Buying stock allows companies to raise money, but after that?
You’re
almost right. The initial issue of shares (IPO) raises funds for the
company, but after that shares are traded in the secondary market, and
their trade does not affect the company directly. Their
price does affect the company’s financial standing and its ability to
finance the business though. There’s an expression “the tail wags the
dog”, which I think suits here.
This presence
of secondary markets makes IPO attractive, company managers strive for
that. Also, secondary market allows financial companies (various
investment funds) to accumulate capital, and sometimes that gets
invested in the “real economy”. So, there are positive “spillover
effects”. This is a decentralized mechanism, in which wealth is
accumulated and resources are directed to some productive (ideally) use.
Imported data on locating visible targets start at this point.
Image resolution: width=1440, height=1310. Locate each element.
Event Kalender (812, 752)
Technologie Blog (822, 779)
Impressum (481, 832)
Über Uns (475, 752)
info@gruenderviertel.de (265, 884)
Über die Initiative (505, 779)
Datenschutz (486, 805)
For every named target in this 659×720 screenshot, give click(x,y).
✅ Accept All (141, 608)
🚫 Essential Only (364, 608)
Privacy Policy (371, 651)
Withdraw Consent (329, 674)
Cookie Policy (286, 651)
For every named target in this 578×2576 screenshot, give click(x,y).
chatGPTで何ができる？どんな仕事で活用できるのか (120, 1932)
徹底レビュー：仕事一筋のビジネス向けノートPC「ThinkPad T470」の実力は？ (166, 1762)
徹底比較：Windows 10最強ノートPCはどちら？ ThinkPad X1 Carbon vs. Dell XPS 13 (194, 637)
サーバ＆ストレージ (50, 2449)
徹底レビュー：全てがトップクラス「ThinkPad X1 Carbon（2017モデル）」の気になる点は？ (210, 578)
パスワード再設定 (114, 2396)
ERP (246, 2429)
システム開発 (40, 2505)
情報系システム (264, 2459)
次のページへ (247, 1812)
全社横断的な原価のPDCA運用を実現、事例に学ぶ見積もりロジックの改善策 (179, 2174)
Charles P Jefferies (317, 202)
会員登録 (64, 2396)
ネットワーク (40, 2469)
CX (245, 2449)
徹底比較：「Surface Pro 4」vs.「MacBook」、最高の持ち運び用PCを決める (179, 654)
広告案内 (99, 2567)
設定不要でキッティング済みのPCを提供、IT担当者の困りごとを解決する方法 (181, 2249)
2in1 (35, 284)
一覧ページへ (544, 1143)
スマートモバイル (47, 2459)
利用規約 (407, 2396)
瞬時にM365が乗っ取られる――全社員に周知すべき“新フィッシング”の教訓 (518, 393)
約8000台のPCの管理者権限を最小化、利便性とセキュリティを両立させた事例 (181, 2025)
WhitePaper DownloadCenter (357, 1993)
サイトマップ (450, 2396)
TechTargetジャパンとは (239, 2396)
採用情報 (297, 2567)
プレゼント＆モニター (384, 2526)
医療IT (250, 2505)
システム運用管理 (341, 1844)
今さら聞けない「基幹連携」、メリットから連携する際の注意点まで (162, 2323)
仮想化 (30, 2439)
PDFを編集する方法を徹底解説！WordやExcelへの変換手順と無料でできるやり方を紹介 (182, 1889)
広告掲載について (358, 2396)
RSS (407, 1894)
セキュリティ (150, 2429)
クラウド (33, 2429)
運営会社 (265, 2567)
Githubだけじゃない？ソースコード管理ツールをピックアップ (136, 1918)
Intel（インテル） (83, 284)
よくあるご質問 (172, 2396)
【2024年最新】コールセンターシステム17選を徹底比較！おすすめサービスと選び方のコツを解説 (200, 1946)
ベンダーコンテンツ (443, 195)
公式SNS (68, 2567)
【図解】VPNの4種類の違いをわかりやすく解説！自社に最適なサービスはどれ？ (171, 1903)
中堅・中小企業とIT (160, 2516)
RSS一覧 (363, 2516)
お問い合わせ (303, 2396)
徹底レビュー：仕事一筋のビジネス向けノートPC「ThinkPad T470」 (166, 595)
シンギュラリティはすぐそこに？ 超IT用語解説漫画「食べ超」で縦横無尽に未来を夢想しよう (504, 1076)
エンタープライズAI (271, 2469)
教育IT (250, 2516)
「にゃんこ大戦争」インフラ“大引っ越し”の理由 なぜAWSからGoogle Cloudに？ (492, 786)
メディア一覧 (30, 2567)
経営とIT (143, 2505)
For example, if you are an entrepreneur with an innovative idea, you’ll
go to a fund, which might make most of their wealth through speculative
trade, and they’ll be able to finance your business.
A
different centralized way is when the government decides into which
industries and how much to invest. This may be indirect support, for
example, a government may sponsor a business incubation fund by
providing capital and infrastructure (buildings), but the fund is
operated like a private entity.
Of course, any
country economy is a complex combination of various centralized and
decentralized mechanisms. They should reach their ideal goals, but in
reality something like the picture below happens, too:
An
emerging modern way to finance a business is peer to peer lending or
“crowdfunding”, where consumers and potential customers can more directly finance a business they like, with much less financial intermediation.